BEGIN TEXT EXCERPT

The IncrementalForests algorithm builds upon WSagging by incorporating an incremental approach. In the first iteration, the dataset `X` and targets `y` are split into `train_0` and `validation_0`. A model is trained on `train_0`, scored on `validation_0`, and both the model and score are saved.

In the next iteration, `validation_0` is further split into `train_1` and `validation_1`. The new training set `train_0` is combined with `train_1`, and a new model is trained on this merged dataset. This model is evaluated on `validation_1`, and the model and score are saved.

This process continues until one of the stopping criteria is met: the validation set becomes too small, the score drops by a predefined margin, the maximum score is achieved, or the number of trees reaches the maximum limit.

During the prediction phase, like in WSagging, predictions are averaged based on validation scores to obtain final predictions. The prediction algorithm is similar to WSagging but uses a different importance formula: `(n - i) * scores[i] ** exponent`, where `n` is the total number of models trained and `scores[i]` is the score of the ith model. This formula gives more weight to models trained earlier in the process.

# Linear Models

## Advanced Linear Regression

This class is designed for building, fitting, and summarizing a stepwise regression model with additional diagnostic checks to ensure model validity. The main steps include transforming categorical variables, fitting the model, checking the normality of residuals, applying transformations if necessary, and testing for heteroscedasticity. The class also provides a detailed summary of the model, including parameters, R² values, and p-values.

END TEXT EXCERPT
BEGIN DATA PROVIDED

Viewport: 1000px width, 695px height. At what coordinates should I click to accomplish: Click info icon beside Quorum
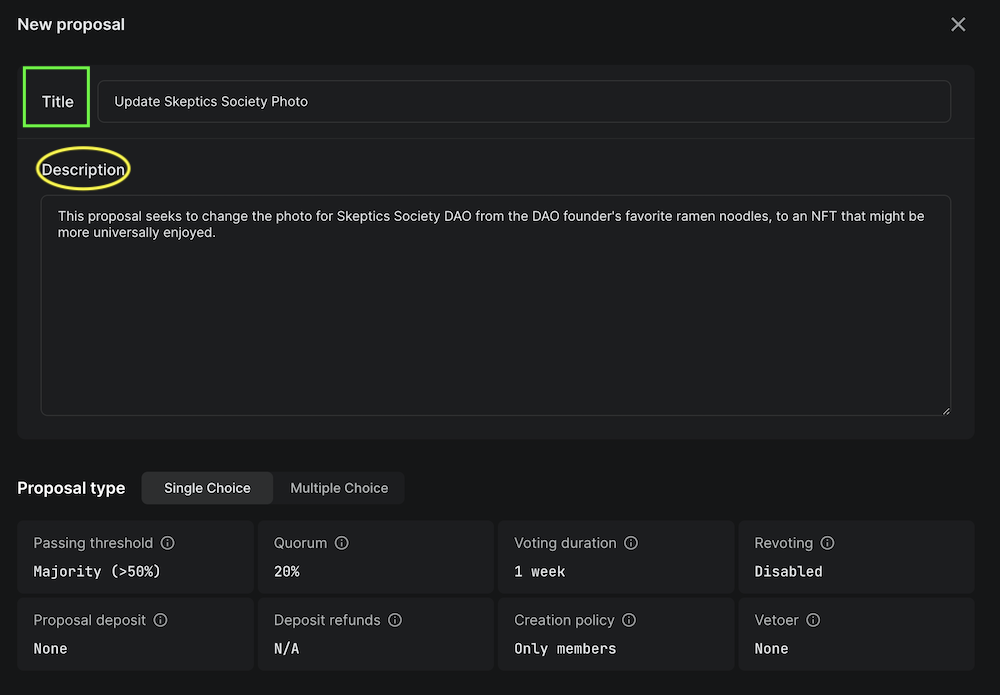point(342,543)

END DATA PROVIDED

● **WORK ORDER**
Reproduce the entire text above on IncrementalForests and linear models word for word.

● **RESPONSE BELOW**
The IncrementalForests algorithm builds upon WSagging by incorporating an incremental approach. In the first iteration, the dataset `X` and targets `y` are split into `train_0` and `validation_0`. A model is trained on `train_0`, scored on `validation_0`, and both the model and score are saved.

In the next iteration, `validation_0` is further split into `train_1` and `validation_1`. The new training set `train_0` is combined with `train_1`, and a new model is trained on this merged dataset. This model is evaluated on `validation_1`, and the model and score are saved.

This process continues until one of the stopping criteria is met: the validation set becomes too small, the score drops by a predefined margin, the maximum score is achieved, or the number of trees reaches the maximum limit.

During the prediction phase, like in WSagging, predictions are averaged based on validation scores to obtain final predictions. The prediction algorithm is similar to WSagging but uses a different importance formula: `(n - i) * scores[i] ** exponent`, where `n` is the total number of models trained and `scores[i]` is the score of the ith model. This formula gives more weight to models trained earlier in the process.

# Linear Models

## Advanced Linear Regression

This class is designed for building, fitting, and summarizing a stepwise regression model with additional diagnostic checks to ensure model validity. The main steps include transforming categorical variables, fitting the model, checking the normality of residuals, applying transformations if necessary, and testing for heteroscedasticity. The class also provides a detailed summary of the model, including parameters, R² values, and p-values.